# [GIVEN DATA]
*** Block opens ***

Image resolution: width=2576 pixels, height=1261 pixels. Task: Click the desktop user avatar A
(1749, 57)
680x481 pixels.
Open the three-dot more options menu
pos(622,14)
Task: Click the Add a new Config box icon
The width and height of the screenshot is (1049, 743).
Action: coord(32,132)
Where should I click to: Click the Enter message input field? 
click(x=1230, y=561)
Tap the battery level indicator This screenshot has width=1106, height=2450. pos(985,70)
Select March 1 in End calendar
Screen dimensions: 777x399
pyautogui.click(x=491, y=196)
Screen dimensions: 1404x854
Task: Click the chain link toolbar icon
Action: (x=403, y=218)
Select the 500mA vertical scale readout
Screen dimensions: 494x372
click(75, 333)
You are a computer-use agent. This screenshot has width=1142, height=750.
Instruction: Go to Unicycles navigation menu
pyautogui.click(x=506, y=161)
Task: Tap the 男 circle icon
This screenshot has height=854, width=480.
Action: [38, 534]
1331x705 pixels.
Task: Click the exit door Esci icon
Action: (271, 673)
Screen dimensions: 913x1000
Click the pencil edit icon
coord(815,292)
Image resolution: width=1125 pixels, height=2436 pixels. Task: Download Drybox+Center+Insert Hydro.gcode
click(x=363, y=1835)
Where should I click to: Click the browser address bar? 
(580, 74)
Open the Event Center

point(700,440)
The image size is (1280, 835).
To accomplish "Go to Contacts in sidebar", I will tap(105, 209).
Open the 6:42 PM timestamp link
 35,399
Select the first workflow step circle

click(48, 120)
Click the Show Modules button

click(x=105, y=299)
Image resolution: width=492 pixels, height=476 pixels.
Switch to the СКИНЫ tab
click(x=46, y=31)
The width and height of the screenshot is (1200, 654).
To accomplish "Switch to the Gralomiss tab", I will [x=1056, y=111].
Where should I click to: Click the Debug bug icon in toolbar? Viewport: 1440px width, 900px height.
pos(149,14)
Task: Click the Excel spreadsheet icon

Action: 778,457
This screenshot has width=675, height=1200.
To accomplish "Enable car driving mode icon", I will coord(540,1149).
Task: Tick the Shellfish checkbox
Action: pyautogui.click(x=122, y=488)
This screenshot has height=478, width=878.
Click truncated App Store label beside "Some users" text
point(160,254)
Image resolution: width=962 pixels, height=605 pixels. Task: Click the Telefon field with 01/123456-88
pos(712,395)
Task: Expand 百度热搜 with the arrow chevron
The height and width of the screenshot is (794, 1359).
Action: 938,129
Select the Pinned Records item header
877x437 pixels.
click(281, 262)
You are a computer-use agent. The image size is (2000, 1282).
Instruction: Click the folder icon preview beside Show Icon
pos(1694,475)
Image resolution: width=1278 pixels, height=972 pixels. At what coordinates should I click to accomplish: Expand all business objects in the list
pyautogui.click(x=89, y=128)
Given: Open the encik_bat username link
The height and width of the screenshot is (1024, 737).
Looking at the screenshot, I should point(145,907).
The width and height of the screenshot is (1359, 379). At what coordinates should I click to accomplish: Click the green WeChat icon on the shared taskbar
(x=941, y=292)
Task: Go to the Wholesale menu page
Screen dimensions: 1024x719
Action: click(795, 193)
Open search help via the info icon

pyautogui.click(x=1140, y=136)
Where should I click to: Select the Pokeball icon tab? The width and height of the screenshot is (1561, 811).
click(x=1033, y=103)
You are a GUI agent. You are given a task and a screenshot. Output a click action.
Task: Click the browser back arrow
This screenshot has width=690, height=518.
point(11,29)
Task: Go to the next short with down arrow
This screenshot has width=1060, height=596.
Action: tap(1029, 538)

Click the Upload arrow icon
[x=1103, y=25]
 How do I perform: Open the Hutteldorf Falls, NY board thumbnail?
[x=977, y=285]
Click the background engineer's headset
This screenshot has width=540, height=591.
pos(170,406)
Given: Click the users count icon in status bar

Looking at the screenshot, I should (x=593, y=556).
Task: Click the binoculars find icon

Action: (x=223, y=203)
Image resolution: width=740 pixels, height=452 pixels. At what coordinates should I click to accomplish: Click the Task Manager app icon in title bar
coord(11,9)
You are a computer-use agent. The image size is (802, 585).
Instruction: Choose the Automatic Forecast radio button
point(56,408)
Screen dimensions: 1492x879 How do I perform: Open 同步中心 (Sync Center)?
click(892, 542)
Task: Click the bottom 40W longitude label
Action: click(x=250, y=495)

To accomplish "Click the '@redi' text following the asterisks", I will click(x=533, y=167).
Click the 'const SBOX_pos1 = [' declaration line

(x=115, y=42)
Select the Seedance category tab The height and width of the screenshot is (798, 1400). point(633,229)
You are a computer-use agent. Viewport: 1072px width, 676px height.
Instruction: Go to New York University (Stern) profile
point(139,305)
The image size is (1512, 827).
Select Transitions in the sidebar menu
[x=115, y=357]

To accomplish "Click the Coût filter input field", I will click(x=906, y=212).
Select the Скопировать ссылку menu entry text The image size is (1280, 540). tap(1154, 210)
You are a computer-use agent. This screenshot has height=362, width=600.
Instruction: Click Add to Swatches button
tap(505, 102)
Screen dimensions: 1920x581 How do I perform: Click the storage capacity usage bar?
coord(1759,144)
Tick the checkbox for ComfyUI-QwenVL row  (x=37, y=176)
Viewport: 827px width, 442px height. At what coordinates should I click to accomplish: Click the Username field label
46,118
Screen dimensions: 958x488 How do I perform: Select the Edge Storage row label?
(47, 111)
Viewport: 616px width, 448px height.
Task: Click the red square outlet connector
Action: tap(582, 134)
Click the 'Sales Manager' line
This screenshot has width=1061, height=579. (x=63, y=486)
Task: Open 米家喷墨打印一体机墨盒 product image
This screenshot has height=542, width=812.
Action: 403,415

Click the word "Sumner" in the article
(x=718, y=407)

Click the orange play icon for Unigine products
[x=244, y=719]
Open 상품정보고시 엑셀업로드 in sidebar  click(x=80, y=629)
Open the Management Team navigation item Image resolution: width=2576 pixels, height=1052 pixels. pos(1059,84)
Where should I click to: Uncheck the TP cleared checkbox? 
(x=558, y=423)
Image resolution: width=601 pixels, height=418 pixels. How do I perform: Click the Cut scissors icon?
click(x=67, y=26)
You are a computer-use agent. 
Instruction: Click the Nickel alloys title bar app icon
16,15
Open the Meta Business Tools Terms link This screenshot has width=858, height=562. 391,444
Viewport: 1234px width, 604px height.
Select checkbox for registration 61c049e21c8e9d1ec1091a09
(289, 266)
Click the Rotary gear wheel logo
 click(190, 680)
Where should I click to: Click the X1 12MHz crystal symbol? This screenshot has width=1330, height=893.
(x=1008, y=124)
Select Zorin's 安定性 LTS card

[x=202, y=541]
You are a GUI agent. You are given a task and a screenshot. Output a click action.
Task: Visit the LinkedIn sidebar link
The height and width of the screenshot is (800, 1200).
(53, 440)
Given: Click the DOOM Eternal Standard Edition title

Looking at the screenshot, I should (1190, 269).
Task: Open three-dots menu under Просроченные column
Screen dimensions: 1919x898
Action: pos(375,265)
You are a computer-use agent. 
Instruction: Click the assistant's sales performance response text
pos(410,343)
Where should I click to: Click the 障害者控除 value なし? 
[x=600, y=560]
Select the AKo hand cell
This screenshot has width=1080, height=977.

*** Block closes ***

# [TASK REQUIREMENTS]
Determine the number of lines in the listing that hold the word "agent", and supply that number and nothing further.

# [THE ANSWER]
9